In researching this very old recipe, I gathered about 5 different versions of it, including one from my Larousse Gastronomique and a few from sites listing the gastronomic specialties of Nantes. Each one was just too different from the next in either ingredient quantities or procedure that, relying on my intuitive nature and using my bread baking skills finely honed over many years of trial and error, I came up with this recipe and it worked like magic! My fouace nantaise was light yet tender and slightly dense and chewy like the perfect brioche, barely sweet, eggy rich and heady with the aroma and flavor of rum, just a hint of orange blossom. Perfect and moist for the first day or two, use this brioche when slightly stale (or even fresh!) for wonderful pain perdu (French toast, of course) or a decadent bread pudding.

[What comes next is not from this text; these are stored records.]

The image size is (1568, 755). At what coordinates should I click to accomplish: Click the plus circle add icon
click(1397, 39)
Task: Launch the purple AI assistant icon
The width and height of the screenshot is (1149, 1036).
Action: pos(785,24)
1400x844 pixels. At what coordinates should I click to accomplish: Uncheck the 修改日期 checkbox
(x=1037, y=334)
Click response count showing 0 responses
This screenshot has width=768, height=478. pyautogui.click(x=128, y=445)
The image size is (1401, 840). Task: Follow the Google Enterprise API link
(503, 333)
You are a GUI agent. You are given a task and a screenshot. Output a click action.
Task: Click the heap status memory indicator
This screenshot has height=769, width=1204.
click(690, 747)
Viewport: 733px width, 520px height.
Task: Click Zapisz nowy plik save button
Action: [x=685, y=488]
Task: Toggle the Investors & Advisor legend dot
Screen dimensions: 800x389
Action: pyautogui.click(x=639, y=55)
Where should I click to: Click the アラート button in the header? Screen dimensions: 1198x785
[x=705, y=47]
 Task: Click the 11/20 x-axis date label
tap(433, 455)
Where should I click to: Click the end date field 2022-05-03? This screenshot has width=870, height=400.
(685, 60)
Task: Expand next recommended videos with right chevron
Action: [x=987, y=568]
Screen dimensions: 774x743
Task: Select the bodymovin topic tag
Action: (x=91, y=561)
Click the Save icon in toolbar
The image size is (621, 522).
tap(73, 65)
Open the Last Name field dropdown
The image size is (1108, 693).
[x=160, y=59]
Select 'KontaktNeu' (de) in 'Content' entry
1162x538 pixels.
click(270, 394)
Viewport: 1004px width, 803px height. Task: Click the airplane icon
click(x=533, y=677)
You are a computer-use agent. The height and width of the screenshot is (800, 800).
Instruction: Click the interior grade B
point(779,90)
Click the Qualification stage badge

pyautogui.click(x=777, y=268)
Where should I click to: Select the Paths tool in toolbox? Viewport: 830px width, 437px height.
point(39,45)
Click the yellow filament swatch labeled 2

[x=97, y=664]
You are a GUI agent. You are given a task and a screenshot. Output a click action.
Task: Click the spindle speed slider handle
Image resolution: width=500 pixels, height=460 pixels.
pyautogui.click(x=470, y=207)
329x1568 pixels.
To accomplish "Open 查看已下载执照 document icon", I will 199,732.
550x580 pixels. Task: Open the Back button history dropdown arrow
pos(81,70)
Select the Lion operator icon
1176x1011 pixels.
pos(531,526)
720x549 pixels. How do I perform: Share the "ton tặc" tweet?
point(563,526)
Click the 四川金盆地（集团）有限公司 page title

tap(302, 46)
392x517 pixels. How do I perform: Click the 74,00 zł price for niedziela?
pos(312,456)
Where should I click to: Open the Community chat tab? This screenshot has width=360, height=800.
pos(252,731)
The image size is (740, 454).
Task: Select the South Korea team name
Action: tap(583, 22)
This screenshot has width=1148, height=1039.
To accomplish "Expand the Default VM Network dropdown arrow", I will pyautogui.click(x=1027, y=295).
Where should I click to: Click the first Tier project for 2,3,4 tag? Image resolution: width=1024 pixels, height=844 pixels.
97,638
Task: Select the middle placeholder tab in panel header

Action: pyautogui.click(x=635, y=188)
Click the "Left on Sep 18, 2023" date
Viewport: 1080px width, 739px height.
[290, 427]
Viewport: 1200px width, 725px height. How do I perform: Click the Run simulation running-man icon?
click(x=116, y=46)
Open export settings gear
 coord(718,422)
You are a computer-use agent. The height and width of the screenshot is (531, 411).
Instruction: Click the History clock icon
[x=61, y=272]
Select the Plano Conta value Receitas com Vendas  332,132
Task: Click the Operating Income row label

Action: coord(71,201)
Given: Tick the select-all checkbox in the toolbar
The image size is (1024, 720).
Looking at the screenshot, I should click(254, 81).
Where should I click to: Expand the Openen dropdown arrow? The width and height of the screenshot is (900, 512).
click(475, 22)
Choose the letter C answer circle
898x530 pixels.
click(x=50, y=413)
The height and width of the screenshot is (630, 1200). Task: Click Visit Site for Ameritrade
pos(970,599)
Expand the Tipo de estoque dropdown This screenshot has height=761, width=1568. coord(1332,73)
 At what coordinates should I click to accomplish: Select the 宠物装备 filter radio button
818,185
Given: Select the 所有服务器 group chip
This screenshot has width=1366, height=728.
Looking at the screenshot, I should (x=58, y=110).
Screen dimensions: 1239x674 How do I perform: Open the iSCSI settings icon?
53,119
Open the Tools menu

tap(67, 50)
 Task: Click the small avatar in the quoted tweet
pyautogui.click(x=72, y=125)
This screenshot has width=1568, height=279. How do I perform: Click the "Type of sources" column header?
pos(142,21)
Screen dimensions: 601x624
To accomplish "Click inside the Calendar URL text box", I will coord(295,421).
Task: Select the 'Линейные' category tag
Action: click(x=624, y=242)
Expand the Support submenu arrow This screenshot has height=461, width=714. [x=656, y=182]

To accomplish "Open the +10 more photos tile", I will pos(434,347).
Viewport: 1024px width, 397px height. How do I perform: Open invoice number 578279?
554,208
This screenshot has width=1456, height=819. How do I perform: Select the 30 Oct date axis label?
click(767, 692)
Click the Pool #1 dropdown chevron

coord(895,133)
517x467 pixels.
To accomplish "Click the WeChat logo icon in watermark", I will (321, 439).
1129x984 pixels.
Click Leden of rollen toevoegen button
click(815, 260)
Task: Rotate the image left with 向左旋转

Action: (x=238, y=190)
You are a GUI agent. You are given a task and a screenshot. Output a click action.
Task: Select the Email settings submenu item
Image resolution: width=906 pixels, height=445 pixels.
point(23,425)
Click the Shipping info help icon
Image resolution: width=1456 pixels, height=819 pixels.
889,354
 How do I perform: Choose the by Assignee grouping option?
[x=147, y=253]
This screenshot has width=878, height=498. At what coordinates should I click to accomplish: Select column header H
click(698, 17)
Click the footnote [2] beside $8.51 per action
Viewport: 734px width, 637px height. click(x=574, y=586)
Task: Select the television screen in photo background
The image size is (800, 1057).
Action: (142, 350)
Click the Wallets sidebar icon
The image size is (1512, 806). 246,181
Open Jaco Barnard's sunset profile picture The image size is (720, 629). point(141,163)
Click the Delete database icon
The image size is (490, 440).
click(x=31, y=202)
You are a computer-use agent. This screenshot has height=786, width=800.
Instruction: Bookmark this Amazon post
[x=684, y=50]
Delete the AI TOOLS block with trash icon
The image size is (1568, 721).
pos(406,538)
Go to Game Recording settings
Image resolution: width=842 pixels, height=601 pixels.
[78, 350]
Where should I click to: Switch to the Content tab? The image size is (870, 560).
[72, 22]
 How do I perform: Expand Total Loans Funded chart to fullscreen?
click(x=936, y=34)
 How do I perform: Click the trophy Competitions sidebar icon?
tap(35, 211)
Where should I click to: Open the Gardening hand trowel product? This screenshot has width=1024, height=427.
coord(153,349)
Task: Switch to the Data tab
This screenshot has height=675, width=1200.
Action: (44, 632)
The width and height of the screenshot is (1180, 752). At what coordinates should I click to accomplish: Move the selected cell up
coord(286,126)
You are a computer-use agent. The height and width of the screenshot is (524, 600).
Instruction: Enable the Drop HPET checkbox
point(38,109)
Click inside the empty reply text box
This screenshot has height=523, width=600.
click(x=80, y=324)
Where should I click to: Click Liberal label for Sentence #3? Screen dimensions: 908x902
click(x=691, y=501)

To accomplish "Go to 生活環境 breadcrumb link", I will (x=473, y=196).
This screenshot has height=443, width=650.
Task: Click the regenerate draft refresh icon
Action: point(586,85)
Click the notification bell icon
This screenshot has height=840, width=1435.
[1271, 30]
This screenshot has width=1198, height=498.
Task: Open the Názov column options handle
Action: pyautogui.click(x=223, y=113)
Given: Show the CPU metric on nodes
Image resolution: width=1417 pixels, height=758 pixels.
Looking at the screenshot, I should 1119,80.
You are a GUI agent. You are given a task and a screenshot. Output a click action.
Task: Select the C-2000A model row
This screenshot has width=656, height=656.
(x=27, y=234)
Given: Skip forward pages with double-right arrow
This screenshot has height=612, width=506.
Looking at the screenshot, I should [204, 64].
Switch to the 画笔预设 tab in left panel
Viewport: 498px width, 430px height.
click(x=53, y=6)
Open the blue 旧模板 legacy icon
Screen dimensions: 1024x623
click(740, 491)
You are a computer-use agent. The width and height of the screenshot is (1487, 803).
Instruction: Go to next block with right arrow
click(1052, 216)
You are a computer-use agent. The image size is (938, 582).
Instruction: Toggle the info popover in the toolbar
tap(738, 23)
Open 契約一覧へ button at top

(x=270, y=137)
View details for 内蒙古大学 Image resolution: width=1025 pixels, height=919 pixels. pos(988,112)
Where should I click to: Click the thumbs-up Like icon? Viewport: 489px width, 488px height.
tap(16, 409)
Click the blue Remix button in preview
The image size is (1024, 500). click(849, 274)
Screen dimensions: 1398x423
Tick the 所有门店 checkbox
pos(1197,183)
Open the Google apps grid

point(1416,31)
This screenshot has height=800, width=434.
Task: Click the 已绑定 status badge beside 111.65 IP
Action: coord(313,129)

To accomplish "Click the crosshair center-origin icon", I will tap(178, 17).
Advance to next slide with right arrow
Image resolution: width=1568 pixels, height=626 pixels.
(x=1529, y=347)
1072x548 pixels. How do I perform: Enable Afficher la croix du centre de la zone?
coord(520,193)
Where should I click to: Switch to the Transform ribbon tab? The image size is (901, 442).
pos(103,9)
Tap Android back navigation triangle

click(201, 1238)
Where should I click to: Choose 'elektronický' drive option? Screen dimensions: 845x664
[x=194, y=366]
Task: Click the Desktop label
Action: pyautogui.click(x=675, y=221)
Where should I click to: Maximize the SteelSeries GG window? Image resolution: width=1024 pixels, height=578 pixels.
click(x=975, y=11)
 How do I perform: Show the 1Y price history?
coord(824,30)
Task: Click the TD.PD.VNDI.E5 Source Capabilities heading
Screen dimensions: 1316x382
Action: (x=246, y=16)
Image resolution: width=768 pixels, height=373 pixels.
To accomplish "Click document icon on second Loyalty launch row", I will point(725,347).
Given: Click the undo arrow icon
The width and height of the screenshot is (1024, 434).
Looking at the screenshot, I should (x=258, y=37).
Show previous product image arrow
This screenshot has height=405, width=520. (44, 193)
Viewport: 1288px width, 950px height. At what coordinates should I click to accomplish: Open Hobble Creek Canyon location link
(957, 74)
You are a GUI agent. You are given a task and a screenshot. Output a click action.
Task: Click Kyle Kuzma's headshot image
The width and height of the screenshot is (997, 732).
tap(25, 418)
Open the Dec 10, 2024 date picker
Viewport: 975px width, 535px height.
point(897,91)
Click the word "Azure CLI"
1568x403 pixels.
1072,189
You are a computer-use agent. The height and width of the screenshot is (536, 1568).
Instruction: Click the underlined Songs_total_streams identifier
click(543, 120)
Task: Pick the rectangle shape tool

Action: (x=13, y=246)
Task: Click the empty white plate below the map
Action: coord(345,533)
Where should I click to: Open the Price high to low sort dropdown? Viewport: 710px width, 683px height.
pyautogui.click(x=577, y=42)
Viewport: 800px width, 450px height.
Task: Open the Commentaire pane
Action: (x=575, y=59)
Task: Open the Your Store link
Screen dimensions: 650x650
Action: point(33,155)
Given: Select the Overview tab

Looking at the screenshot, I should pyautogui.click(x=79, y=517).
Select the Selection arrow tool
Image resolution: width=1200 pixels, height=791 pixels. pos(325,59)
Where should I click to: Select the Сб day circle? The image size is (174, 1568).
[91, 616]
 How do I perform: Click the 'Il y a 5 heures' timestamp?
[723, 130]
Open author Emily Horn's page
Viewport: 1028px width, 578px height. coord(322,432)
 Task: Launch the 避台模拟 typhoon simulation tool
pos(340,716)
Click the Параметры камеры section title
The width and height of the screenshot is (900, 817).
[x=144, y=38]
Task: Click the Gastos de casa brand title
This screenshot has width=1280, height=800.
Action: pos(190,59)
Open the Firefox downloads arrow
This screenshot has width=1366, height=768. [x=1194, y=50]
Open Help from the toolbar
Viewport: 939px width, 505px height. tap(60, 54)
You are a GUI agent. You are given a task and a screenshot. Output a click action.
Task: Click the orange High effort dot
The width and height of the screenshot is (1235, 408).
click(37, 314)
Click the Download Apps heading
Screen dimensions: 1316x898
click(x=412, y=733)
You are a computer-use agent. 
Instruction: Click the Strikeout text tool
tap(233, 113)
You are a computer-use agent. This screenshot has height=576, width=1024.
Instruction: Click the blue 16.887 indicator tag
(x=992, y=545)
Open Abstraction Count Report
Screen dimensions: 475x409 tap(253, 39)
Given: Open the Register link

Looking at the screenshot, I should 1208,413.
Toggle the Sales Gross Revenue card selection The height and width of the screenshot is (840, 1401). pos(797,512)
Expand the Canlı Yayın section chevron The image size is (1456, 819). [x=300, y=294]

Enjoy!


This rum-spiked brioche is perfect for this month’s Bread Baking Day, our favorite monthly bread-baking event created by Zorra of 1x umrûhren bitte. BBD #33 is being hosted by Baking Powders who chose the theme Breads With Booze.

I will also send this fouace nantaise to Susan at Wild Yeast for her weekly yeast-baking event Yeastspotting.


FOUACE NANTAISE

1 lb (500 g) flour, divided, plus more for kneading
2 ¼ tsp (15 g) active dry yeast
½ cup (115 ml) milk, warmed to body temperature
large pinch of salt
¼ cup (50 g) sugar
7 Tbs (100 g) unsalted butter, softened to room temperature
1 small juice or wine glass of rum, about 3 oz (90 ml)
1 Tbs fleur d’oranger (orange flower water)
4 eggs, lightly beaten
1 additional egg for egg wash, lightly beaten


Place 1 cup (125 g) of the flour in a medium-sized mixing bowl with the yeast and 1 teaspoon of the sugar. Add the warm milk and stir briefly just to wet all of the dry ingredients. Allow to proof for 20 – 40 minutes or until doubled in size, puffy and bubbly.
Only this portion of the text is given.